Nine young North Korean defectors are at the center of a diplomatic storm. A war of words has broken out over the young refugees – all thought to be orphans – who the UN believes were sent back to their authoritarian homeland by China last week.
The UN said it was concerned about the return of the children to North Korea, where they could face severe punishment for having fled. Meanwhile, Beijing warned the UN against making “irresponsible remarks” about the young defectors.
The defectors, ranging in age from 15 to 22, were turned over by Laotian authorities to North Korean security agents, who flew them via China back to North Korea on May 28.
The refugees likely face harsh imprisonment in political gulags, torture, or execution. North Korea deems escaping from the country to be a political “crime of treason against the nation.” Under North Korean law, the minimum punishment is five years of hard labor.
It is unusual for Laos to have turned over the refugees so quickly to North Korea, as it is that Pyongyang sent nine security agents to escort them back to North Korea. South Korean officials commented that Laos had previously allowed refugees expressing a desire to travel to South Korea to do so after a few weeks’ hiatus.
North Korea may be seeking to disrupt the underground railroad by intimidating other defectors from attempting to escape. Up to 90 percent of North Korean refugees pass through Laos.
Tens of thousands of North Koreans are estimated to be hiding in northeast China, seeking to travel to South Korea via Mongolia or southeast Asian nations such as Thailand, Vietnam, and Laos.
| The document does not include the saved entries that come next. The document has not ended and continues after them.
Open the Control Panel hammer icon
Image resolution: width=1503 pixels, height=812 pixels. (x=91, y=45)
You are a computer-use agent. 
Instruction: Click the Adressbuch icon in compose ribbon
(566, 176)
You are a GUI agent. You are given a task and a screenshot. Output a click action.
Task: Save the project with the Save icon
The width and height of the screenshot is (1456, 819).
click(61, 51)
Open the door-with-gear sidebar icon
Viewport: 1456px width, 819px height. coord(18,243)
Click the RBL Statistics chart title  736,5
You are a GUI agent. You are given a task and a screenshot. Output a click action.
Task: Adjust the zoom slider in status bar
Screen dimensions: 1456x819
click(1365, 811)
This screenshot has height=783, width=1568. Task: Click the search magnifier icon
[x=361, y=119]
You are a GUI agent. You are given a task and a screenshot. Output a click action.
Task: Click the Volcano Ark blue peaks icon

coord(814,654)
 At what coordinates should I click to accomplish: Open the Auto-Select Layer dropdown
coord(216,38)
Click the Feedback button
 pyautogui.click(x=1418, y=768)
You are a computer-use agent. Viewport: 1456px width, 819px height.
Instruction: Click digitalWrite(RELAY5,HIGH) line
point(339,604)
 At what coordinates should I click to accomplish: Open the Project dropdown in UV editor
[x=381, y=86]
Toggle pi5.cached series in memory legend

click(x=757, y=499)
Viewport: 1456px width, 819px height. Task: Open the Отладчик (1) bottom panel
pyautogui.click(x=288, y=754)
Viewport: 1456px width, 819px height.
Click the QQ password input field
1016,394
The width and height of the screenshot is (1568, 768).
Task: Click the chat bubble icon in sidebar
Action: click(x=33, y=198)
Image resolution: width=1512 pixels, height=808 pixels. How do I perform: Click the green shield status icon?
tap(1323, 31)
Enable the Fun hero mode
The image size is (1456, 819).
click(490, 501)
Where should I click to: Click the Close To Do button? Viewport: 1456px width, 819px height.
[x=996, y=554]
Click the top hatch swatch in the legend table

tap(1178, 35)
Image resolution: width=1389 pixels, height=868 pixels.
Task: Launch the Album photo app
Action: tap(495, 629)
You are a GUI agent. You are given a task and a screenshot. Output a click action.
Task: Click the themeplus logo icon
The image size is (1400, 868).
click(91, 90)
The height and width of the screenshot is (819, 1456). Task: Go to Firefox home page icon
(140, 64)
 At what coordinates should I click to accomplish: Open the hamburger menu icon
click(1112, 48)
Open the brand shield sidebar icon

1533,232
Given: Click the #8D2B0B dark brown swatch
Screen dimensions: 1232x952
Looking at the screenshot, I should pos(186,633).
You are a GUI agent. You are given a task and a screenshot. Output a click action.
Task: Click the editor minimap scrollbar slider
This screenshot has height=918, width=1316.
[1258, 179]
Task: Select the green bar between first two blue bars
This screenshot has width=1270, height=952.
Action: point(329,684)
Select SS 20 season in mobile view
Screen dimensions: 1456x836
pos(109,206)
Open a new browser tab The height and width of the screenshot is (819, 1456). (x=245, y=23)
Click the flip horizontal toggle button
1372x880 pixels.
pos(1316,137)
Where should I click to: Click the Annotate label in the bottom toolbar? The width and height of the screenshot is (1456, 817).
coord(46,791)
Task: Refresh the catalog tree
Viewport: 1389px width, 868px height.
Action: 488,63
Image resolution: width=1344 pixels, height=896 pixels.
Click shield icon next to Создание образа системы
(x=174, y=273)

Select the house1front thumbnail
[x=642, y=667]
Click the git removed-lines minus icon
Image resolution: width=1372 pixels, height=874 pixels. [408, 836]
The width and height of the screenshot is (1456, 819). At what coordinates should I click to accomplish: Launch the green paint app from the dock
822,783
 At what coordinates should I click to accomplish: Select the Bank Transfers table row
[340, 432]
Human rights activists argue that in allowing the transit of the North Koreans across China, Beijing “violates its commitments as a state party to the 1951 Convention relating to the Status of Refugees, its 1967 Protocol, and the 1984 Convention Against Torture and other Cruel, Inhuman, and Degrading Treatment.” However, China denied knowledge of the refugees’ plight since they had been given valid travel documents by North Korean embassy officials in Laos.